Ensinamento de Lama Padma Samten durante o Retiro de Verão 2015 no CEBB Caminho do Meio. Transcrição de Daniel Gisé.
“Eu acho a arte super útil. Não a usamos em todo o seu potencial. A arte simula tudo. Eu realmente gostaria de ter peças de teatro organizadas assim direitinho. Elas tem um poder de nos tocar, nos arrastar, um pouco como acontecia no teatro grego, que era um teatro de cura, não um teatro de espetáculo. Por meio daquilo as pessoas ficavam envolvidas no conteúdo e aqueles conteúdos internos se expressavam. Como aquilo tudo era uma apresentação, podíamos interpretar como algo terapêutico porque fazia aflorar esses conteúdos aflitivos. Eu acho isso super útil.
A apresentação da realidade já é arte, mas a gente não vê. Então podemos criar arte para ver que a apresentação das coisas é arte. Quando nós contemplamos a arte, aquilo que estamos olhando não é, mas é. Quando olhamos aquilo que pensamos que é, também não é. A diferença da realidade com relação à arte é que quando chegamos para ver uma exposição, nós já sabemos que não é, mas aquilo parece que é. Aqui é o contrário: eu chego achando que é, depois eu vejo que também não é. Isso é Maitreya [referindo-se ao Madhyāntavibhāga]: isso é; não é; e é.
Eu acho maravilhoso uma imagem feminina, jovem, linda, em pedra. Nada mais parecido com a realidade. É interessante, aquilo está em pedra. Como é que a gente acha bonito ou não acha bonito? Como é que a gente vê que tem uma graça feminina na pedra? Não está na pedra, pessoal! Não está na pedra!
Isso é um ponto super importante. No desenho, por exemplo, as pessoas estão fazendo isso há algum tempo: pegam uma pessoa, a desenham em diferentes posições, fazem uma animação e aquilo a representa super bem. As pessoas tem vários jeitos e gestos magnéticos, encantadores, e os artistas conseguem passar tudo isso para dentro do desenho. O próprio desenho se torna magnético e encantador. Como é que o desenho pode ser magnético e encantador? Vamos respeitar, pessoal! Aquilo ali é descaradamente um espelho que reflete a base da nossa mente! E nós pagamos para entrar no cinema, vemos aquilo tudo e em vez de converter em lucidez, convertemos em vedana: “Gostei, não gostei”. A gente não vê, aquilo está literalmente na cara. Os conteúdos internos estão aflorando e não vemos. Vemos pelo outro lado, vemos pelo gostar ou não gostar. O sétimo elo aparece, não aparece lucidez em momento algum.

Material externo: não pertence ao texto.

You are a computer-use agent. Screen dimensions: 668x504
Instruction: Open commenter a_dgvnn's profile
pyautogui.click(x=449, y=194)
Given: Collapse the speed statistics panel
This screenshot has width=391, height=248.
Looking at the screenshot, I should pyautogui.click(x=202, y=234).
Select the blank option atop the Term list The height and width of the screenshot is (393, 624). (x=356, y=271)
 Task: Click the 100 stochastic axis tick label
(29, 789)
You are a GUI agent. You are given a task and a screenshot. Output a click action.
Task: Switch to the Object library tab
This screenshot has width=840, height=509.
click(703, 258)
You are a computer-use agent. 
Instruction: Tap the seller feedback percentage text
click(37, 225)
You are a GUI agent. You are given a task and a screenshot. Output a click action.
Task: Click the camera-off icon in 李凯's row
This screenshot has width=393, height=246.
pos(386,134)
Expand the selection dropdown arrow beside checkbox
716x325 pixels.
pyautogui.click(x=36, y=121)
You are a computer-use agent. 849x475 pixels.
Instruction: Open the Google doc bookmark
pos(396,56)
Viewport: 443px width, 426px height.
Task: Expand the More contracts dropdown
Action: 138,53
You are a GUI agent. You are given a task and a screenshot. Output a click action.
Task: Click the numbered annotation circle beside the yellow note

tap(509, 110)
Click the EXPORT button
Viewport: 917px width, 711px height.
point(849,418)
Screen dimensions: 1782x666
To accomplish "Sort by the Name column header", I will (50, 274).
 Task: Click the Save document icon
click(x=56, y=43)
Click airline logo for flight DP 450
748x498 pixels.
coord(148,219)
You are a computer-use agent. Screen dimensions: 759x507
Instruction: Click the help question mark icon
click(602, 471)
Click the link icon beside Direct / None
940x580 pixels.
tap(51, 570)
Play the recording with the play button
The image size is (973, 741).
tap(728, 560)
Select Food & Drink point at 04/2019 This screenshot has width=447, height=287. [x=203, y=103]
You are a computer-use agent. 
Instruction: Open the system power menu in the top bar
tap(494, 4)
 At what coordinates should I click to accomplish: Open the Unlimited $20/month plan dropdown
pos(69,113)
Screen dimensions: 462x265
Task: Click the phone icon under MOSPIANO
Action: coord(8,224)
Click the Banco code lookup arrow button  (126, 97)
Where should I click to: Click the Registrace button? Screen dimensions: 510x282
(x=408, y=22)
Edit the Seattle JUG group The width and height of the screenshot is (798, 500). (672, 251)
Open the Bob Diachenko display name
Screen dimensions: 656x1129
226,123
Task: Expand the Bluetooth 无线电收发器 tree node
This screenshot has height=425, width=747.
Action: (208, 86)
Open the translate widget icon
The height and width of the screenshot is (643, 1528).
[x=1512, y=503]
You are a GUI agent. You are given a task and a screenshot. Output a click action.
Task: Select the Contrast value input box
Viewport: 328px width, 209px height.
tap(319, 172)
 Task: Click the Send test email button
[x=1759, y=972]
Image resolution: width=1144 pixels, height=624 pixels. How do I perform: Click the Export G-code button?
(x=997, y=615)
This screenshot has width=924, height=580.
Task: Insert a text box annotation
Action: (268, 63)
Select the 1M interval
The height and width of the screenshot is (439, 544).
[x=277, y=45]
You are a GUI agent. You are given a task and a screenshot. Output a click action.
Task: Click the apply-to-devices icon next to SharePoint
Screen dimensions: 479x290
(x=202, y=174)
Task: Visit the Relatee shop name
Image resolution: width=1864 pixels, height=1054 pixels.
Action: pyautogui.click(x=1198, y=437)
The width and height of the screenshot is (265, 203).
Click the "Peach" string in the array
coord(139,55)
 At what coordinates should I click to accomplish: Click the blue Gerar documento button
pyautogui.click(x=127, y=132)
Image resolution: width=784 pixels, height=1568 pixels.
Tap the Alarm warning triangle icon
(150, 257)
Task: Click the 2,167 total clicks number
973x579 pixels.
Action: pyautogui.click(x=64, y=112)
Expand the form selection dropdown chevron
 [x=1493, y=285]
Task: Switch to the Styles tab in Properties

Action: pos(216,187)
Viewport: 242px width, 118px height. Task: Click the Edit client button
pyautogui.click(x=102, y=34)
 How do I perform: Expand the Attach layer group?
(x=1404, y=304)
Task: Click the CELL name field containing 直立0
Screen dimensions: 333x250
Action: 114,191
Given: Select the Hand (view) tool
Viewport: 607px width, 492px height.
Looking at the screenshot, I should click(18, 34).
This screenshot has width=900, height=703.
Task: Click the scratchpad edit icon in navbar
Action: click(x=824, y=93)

Se tiver alguém parado em lótus olhando para filme, vão dizer: “Esse enlouqueceu!”. A pessoa sai do cinema, pergunta para o namorado: “E aí gostou?”. E ele: “Não se trata de gostar ou não gostar…”. Pronto, esse aí não serve. Chega a mamãe e pergunta: “E aí, seu namorado gostou?”; “Ele diz que isso está além de gostar ou não gostar”; “Olha, esse não serve pra casar”.
Aliás, isso aconteceu com o Buda. O futuro sogro se deu conta. Quando o Buda achou que ia casar com a Yasodhara e pediu, o pai dela disse: “Ele é muito abstrato, talvez não dê um bom marido”. Ele viu! O Sidarta teve que disputá-la no tranco, venceu os outros pretendentes em várias habilidades. Conseguiu enganar bem, né? Mas esse é um ponto. O Sidarta parava diante das coisas, o pai arando, abrindo a terra, primeira lavoura da estação, ele que era o rei, abrindo aquilo com um arado de ouro, em vez do Sidarta achar aquilo o máximo, ele ficava preocupado com os pássaros comendo os vermes que apareciam da terra. Nunca ia dar nada mesmo… Deu um mendigo! Interessante, né?
Então nós podemos olhar as coisas dentro de um aspecto condicionado ou podemos olhar tudo de forma profunda. É super sutil isso.”